AVAILABLE DATA:
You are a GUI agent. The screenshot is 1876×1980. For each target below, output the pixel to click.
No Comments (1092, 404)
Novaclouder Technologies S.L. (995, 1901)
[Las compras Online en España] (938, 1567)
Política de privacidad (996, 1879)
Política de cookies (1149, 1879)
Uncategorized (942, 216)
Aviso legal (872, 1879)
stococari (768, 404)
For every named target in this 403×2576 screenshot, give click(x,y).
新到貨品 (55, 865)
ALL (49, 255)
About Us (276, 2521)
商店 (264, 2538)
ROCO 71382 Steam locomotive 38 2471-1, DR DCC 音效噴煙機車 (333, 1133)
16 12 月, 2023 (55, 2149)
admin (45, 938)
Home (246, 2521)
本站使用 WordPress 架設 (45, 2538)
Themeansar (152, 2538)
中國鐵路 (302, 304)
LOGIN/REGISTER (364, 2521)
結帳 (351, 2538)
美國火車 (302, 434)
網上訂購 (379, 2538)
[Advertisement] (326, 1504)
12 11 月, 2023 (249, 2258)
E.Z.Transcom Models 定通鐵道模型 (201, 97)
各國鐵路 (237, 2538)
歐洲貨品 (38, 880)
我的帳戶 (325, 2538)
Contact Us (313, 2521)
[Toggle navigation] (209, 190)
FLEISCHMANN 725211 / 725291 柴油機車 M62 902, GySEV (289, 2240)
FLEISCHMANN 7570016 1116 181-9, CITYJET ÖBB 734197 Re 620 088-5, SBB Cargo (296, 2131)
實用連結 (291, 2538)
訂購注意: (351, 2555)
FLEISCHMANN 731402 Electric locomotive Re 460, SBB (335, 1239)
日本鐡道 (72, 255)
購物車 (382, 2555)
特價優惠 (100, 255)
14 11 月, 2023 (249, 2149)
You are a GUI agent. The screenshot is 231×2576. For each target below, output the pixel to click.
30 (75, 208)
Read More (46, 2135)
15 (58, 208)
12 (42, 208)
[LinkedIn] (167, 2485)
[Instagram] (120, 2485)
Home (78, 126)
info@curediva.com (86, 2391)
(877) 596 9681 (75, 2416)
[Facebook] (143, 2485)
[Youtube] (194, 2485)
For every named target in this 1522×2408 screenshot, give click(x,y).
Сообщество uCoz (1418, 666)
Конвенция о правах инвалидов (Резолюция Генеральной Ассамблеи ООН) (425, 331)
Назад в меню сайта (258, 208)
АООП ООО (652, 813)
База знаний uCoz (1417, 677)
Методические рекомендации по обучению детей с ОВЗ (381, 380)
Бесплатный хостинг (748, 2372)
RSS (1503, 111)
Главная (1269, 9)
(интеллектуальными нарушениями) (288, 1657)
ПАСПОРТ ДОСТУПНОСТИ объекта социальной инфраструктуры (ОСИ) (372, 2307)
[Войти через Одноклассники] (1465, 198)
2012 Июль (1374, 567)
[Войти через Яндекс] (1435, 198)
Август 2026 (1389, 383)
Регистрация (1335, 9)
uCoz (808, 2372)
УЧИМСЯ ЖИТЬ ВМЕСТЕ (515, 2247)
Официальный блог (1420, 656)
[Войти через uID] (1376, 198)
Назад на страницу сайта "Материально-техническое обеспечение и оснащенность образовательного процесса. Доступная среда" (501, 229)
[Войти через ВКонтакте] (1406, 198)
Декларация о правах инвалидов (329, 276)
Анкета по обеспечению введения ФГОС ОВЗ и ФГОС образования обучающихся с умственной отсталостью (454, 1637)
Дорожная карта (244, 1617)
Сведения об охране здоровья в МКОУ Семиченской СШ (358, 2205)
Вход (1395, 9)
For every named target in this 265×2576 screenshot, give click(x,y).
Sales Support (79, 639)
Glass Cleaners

TASK STATEMENT: Write out every line of the data that holds the word "below".

SOLUTION TO THE EXERCISE:
You are a GUI agent. The screenshot is 1876×1980. For each target below, output the pixel to click.
You are a GUI agent. The screenshot is 231×2576. For each target below, output the pixel to click.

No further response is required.